Michael Sorkin, brilliant and prolific writer on urbanism, architect, distinguished professor, and founding director of the City College Urban Design Program, will be greatly missed by legions of current and former students and colleagues. Michael, quite literally, put City College ‘all over the map’ of global urban design pedagogy. As tributes to his career stream out, we leave the recounting of his achievements to be googled or instagrammed. Michael’s legacy within the school of architecture is deeply personal. His incisive observations were animated by a profound idealism and he found and gave joy in exhorting students to imagine alternatives to unjust, environmentally degraded cities. Every faculty member, student and alumnus will recall his wit, intellect and extreme generosity of spirit.
As much as we at City College feel the loss of our mentor and friend, we want to celebrate the scope of Michael Sorkin’s contribution to the discourse of urbanism and to the built fabric of cities around the world. Through his writings as architecture critic, first at the Village Voice and later The Nation, his many books, edited essay collections, and the publications presented by his non-profit research and design office, Terreform, Michael’s thinking has transformed global design and planning culture. Cities are now widely understood to be enmeshed in larger ecological and social systems, and advocates for equity in accessing the pleasures of urban life are heard loud amid the babble of efficiency experts and cost estimators. His influence on other writers, designers and planners created a wave that will continue to wash away normative assumptions and allegiance to banal ‘best’ practices.
At City College, our mission is not only to ride the wave that Michael Sorkin generated, but to fuel it and funnel it into continuously emerging channels opened by climate change, escalating inequities of privilege, the rise of surveillance regimes, and social authorisation of violence. And with Michael in mind, we will do so with ideals that push us to look beyond solving problems to create material culture – and a culture of material – that values wit and builds his sense of joy into everyday life.
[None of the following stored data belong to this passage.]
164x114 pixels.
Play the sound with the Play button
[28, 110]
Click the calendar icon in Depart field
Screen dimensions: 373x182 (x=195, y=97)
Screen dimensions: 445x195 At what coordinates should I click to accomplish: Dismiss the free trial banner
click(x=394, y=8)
Trained as an architect, but extending the field to embrace critical thought and practice in urbanism, the politics of development, and the exploitation of the whole Earth, Michael was a weathervane of truth-telling on the entire human environment. Architectural critic of the Village Voice, founder of Michael Sorkin Studio and Terreform, and teacher of generations of architecture and urban students throughout the world, he was the voice of reason, and a spirit of compassion. For over forty years he personified the role of guide, mentor and ironic observer of environmental follies, writing and designing with acerbic wit, empathy and deep understanding of the social and economic, aesthetic and professional implications of planning and design. Taken from us by COVID-19, we have lost the very voice that might have guided us through this new terror; his example will sustain us.